Exercise requirements — Copy every line from the records below that holds the word "agent".

Data for this task —
-- Opening Marker --

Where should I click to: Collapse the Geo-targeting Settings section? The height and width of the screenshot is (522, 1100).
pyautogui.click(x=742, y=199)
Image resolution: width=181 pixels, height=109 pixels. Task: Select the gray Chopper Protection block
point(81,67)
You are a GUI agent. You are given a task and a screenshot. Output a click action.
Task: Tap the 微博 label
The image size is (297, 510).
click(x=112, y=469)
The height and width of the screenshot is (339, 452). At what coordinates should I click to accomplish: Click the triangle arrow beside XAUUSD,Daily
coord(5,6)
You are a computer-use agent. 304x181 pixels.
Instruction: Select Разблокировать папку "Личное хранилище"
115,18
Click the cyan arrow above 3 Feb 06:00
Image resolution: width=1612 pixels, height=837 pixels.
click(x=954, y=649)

-- Closing Marker --
-- Opening Marker --

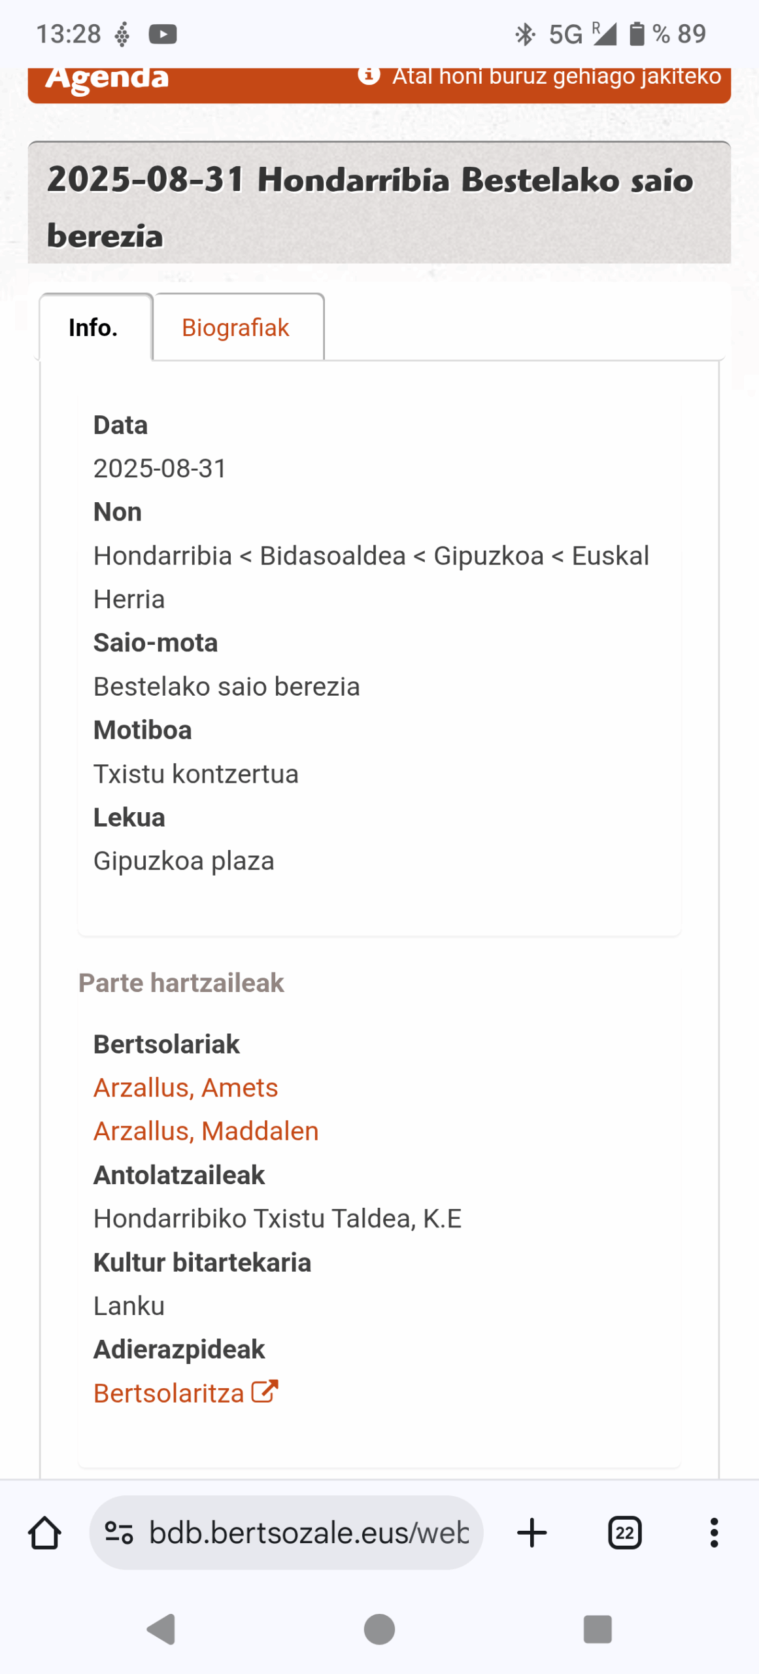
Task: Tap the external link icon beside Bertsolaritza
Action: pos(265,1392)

-- Closing Marker --
-- Opening Marker --

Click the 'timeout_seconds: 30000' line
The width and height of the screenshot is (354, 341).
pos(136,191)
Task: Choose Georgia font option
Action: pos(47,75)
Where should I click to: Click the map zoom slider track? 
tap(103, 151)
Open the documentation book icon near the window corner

-- Closing Marker --

Output —
You are a GUI agent. You are given a task and a screenshot. Output a click action.
You are a computer-use agent. 304x181 pixels.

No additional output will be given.